Ein Spätsommertag im Grazer Augarten, die Sonne zeigt sich von ihrer strahlenden Seite. Aufbruchstimmung liegt ebenso in der Luft wie eine ruhende Kraft, was sich in diesem Zusammenhang nicht notwendigerweise widerspricht. Denn rasch wird klar, dass ein Gespräch mit Thomas Sobotka eine Schule zur Infragestellung von Grenzen und Gegensätzen sein kann. Ganz besonders natürlich, wenn dieser über Theater im Allgemeinen spricht und noch deutlicher, wenn vom Theater als eine Interessengemeinschaft die Rede ist.
Die Bombe ist mittlerweile geplatzt, die Off-Szene in Graz, das Theaterland Steiermark, wird nur noch einer t’eig Produktion beiwohnen können. Am 9. November ist es aus, aus mit fAUSt. Unnachahmlich und beispielhaft zeigt sich hier ein immer wiederkehrendes Motiv der t‘eiger, das einen dekonstruktiven Zugang im Hinblick auf die Titelwahl markiert. Tschechwos „Drei Schwestern“, zum Beispiel, gestalteten die t‘eiger bereits zu einem WESTERN um, eine Bedeutungsverschiebung, ein Ausloten von Grenzen, um gleichsam Zwischenräume, Nischen zu öffnen; auch ein t’eiger Wesenszug.
„Wir wollten nie wiederholen, was funktioniert“, heißt es deshalb auch konsequent im offiziellen Pressestatement zum Ende und zur Auflösung des Theatervereins. Wer in der Wiederholung die Wiederkehr des Gleichen finden will und ebendeshalb sucht, verkennt das in jeder Wiederholung präsente verändernde Kraftpotential. Die Wiederholungspraxis stellt nicht bereits Gelebtes neu her, sondern verändert in der Wiederholung das ursprüngliche Ereignis. Eine Funktion soll infolgedessen nicht die Effizienz einer Strategie steigern und somit Erfolg stabilisieren, sondern alternative Bedeutungsschichten freisetzen und somit Sicherheit destabilisieren.

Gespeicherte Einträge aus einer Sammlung
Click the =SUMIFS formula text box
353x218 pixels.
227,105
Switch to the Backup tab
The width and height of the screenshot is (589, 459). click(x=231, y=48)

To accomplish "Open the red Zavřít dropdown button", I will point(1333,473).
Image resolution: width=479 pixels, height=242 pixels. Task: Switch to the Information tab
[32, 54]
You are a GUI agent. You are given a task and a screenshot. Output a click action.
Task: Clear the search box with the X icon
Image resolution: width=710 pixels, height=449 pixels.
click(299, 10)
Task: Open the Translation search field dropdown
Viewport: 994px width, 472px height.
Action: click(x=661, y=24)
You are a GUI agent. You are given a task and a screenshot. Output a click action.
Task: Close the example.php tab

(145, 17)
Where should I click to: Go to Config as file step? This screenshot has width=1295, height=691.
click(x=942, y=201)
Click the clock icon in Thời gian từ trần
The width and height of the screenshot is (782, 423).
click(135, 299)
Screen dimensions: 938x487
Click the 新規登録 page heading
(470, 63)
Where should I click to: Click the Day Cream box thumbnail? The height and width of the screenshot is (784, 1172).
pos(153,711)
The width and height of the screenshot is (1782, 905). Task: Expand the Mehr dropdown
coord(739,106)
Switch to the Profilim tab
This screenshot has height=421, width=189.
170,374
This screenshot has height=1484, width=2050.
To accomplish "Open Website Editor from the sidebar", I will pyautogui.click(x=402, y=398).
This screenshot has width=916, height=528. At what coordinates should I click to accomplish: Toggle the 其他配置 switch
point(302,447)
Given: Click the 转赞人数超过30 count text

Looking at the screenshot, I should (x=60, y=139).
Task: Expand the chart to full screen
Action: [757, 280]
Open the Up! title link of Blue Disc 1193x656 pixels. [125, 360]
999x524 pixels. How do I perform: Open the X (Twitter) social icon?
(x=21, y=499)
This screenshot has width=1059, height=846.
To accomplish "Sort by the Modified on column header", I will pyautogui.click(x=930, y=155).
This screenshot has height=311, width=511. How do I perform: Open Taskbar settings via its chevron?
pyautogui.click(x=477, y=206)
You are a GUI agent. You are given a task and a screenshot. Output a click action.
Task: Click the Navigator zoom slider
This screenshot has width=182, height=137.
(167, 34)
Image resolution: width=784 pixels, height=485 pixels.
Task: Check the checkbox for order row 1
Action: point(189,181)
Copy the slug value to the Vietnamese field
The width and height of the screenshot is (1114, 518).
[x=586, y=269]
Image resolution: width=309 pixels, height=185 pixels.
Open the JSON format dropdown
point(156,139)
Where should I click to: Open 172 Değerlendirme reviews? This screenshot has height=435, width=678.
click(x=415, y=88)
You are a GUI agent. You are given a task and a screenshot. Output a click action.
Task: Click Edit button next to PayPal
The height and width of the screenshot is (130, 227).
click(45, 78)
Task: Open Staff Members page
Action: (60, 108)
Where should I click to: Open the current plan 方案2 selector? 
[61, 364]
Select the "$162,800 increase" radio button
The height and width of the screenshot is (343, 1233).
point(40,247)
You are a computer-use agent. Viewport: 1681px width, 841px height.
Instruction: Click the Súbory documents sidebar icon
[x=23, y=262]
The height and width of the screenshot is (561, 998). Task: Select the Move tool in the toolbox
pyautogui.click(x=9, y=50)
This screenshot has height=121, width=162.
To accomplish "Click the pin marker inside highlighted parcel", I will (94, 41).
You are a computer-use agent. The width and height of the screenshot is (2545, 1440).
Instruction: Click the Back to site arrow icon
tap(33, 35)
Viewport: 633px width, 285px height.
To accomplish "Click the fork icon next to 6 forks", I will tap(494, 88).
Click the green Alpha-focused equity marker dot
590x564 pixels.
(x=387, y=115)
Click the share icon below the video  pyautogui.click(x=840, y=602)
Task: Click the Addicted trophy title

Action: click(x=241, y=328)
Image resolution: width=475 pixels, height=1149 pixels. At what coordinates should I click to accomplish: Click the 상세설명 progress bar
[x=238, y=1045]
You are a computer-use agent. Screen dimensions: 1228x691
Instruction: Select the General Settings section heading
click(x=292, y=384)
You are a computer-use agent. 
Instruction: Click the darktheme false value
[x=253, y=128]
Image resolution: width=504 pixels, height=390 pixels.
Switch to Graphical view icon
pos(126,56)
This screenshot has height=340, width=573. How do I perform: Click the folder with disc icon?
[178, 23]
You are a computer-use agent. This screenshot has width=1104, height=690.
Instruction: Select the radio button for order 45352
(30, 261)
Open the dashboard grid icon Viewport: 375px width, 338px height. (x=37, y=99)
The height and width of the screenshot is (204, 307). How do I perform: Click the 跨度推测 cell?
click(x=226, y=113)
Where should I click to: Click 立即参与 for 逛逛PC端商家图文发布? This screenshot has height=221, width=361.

Aufgabenstellung →
(a) Gib aus den Einträgen die Zeilen wörtlich wieder, beginnend mit der Zeile mit "Task: Click the Addicted trophy title" bis einschließlich der Zeile mit "click(x=226, y=113)".
(b) Schreib den Text über das Ende des Grazer Theatervereins t'eig weiter, anschließend an seinen letzten Satz.
Die Einträge haben mit dem Text nichts zu tun.

Lösungen nach Aufgaben →
(a)
Task: Click the Addicted trophy title

Action: click(x=241, y=328)
Image resolution: width=475 pixels, height=1149 pixels. At what coordinates should I click to accomplish: Click the 상세설명 progress bar
[x=238, y=1045]
You are a computer-use agent. Screen dimensions: 1228x691
Instruction: Select the General Settings section heading
click(x=292, y=384)
You are a computer-use agent. 
Instruction: Click the darktheme false value
[x=253, y=128]
Image resolution: width=504 pixels, height=390 pixels.
Switch to Graphical view icon
pos(126,56)
This screenshot has height=340, width=573. How do I perform: Click the folder with disc icon?
[178, 23]
You are a computer-use agent. This screenshot has width=1104, height=690.
Instruction: Select the radio button for order 45352
(30, 261)
Open the dashboard grid icon Viewport: 375px width, 338px height. (x=37, y=99)
The height and width of the screenshot is (204, 307). How do I perform: Click the 跨度推测 cell?
click(x=226, y=113)

(b)
‚Information overload‘ im t’eig-Raum
Theater muss sich ständig neu erfinden, mit seinen eigenen Mitteln, aus sich selbst heraus, legt Sobotka sein Selbstverständnis dar. Aus dem Grundprinzip der Überforderung gilt es bisher Unzugängliches, Undenkbares, Unsagbares wach zu rütteln, sich selbst und seine Beziehung zur Welt dadurch neu denken zu lernen. ‚Information Overload‘, wie Sobotka die ständige Tendenz zur Überforderung nennt, ist darüber hinaus als elementarer Baustein des theater t’eigs aufzufassen. Diesem Grundgedanken folgend, entwickelt das Kollektiv mit einer ‚poetischen Gebrauchssprache‘ (Sobotka) Theaterprojekte, die zwischen sämtlichen Formen des darstellenden Spiels changieren und sich nicht auf Bestehendes oder selbst Erreichtes reduzieren lassen. Entlang der Trias Stück-Raum-Ensemble konstituieren sich alsdann diese Arbeiten. Ganz besonders im Raum, geradezu essentiell ist er, der Raum. Denn zweifelsohne weiß jedermann und jederfrau, der oder die bereits eine Inszenierung hautnah erlebt hat, um die wesentliche Bedeutung des Raumkonzepts für die spezifische Wirkung und Rezeption von t’eig. Gestützt ist diese Beobachtung zudem durch die Tatsache, dass t’eig sozusagen keinen institutionalisierten Raum sein Eigenheim, seine Spielstätte nennen kann oder vielmehr will, und auch nicht über fixe Proben- und Aufführungsräumlichkeiten verfügt. Das ist der Preis oder vielmehr die Notwendigkeit, um wahrlich frei agieren zu können; der leere Raum, um Peter Brook zu paraphrasieren, wird erst durch t’eig zum Theaterraum.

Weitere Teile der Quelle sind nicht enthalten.